Coady now has certificates in “Creating Just Food Systems” and “Leadership for Community Based Adaptation to Climate Change” under the theme of building resilient communities. Resilient communities are ones that are able draw on their own resources, assess future impacts and respond positively while simultaneously addressing issues of sustainability, inclusion and social justice. These two and a half week certificate courses give leaders the opportunity to share ideas and to exchange experiences with global peers, to benefit from the expertise and field experience of skilled facilitators and to gain insight and inspiration relevant action research. The course will also help develop practical tools and a critical understanding of the principles and methods discussed in the context of different world views, cultures and geographies. For full information about these and other courses please go to the online education page. Scholarships are available for candidates from the global South.
In February 2013, the Ministry of Foreign Affairs (MRIFCE - Quebec) and Quebec Association of International Cooperation Organizations (AQOCI) created a committee mandated to consider what should constitute a Quebec International Solidarity Agency (Agence québécoise de solidarité internationale – AQSI). The report has recently been launched and includes recommendations about the structure, mandate and other issues related to such a project.
New website on capacity development
The Learning Agenda on Local Organization Capacity Development is a global research effort that informs the United States Agency for International Development (USAID) how to develop better partnerships with local organizations.
In many parts of the world, the work of civil society is becoming increasingly dangerous. Civil society organizations (CSOs) speak out about social injustice and are often forced to put their own staff at risk to defend the human rights of others. Why? Because they believe that protecting the freedoms that constitute a democracy are worth fighting for. This report entitled Space for civil society - How to protect and expand an enabling environment looks at the situation in Colombia, Zimbabwe, Rwanda and Malawi.
This timely paper by the Centre for Global Development tries to fundamentally reframe the research agenda on remittances, payments, and development. Instead of viewing remittances as many researchers and governments do, as windfall income, this paper looks at remittances how families do, as returns on investment. Migration is, among other things, a strategy for financial management in poor households: location is an asset, migration an investment. Starting from this premise, the authors pose 12 new questions for researching the topic.
This working paper by Brot für die Welt, Global Policy Forum and Misereor provides an overview of the main corporate actors in the post-2015 process and how they shape the discourse on development. The paper advocates for more transparency around the participation of corporations in UN processes, including their financial support to UN initiatives, and for more reflection on the risks of a corporate, private interests-driven development agenda.
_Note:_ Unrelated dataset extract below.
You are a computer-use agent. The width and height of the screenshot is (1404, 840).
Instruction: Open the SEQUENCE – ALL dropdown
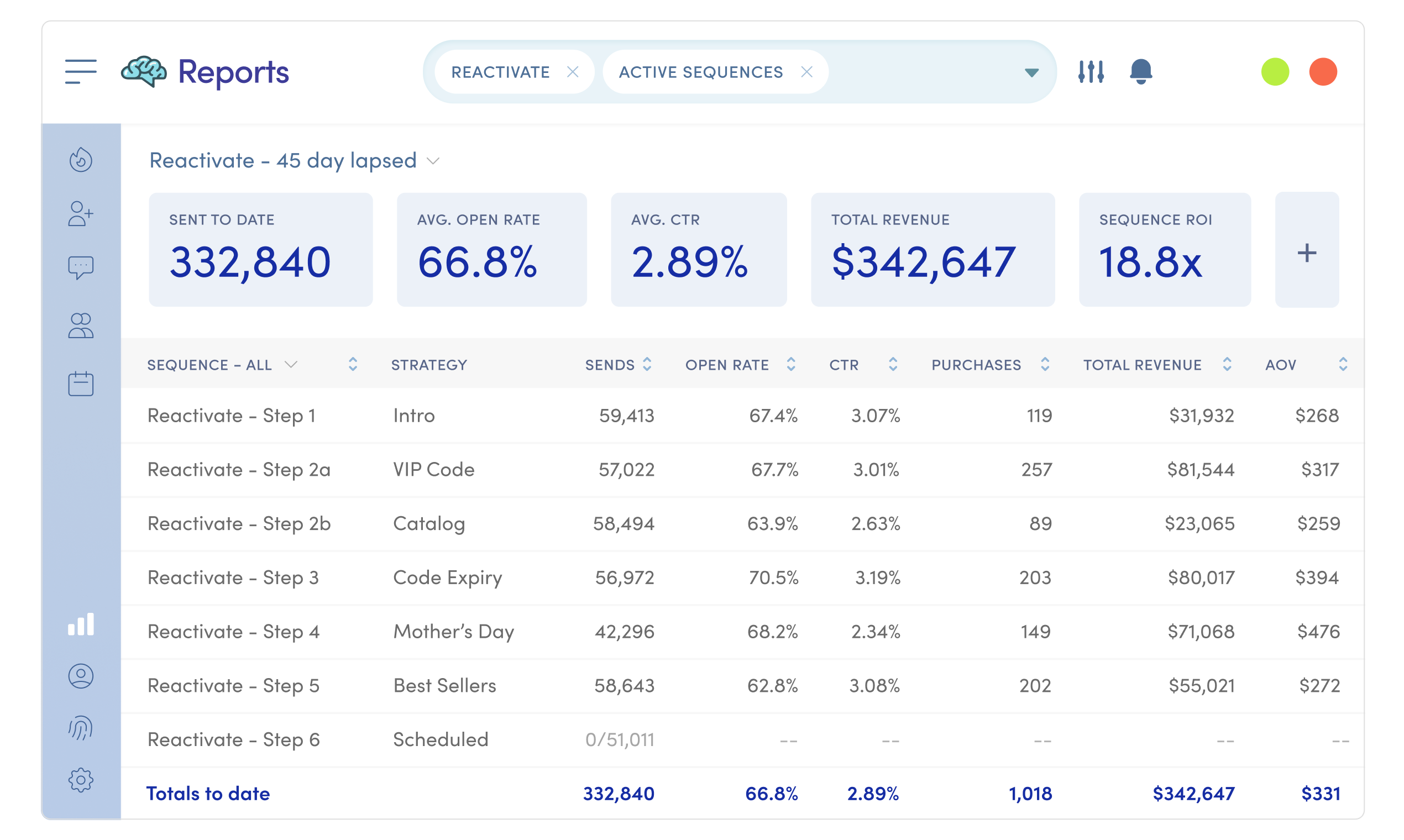click(290, 365)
In his final report to the UN Human Rights Council after a six-year term as Special Rapporteur, Olivier De Schutter calls for the world’s food systems to be radically and democratically redesigned – at the local, national and global level. The report also includes a summary of recommendations issued over the course of his mandate as Special Rapporteur (2008-2014), covering food price volatility, trade and investment in agriculture, regulating agribusiness, agrofuels, food aid and development cooperation, nutrition, social protection, women’s rights, Human Rights Impact Assessments, national strategies, agricultural workers, contract farming, small-holder farmers, agroecology, and the reinvestment in agriculture.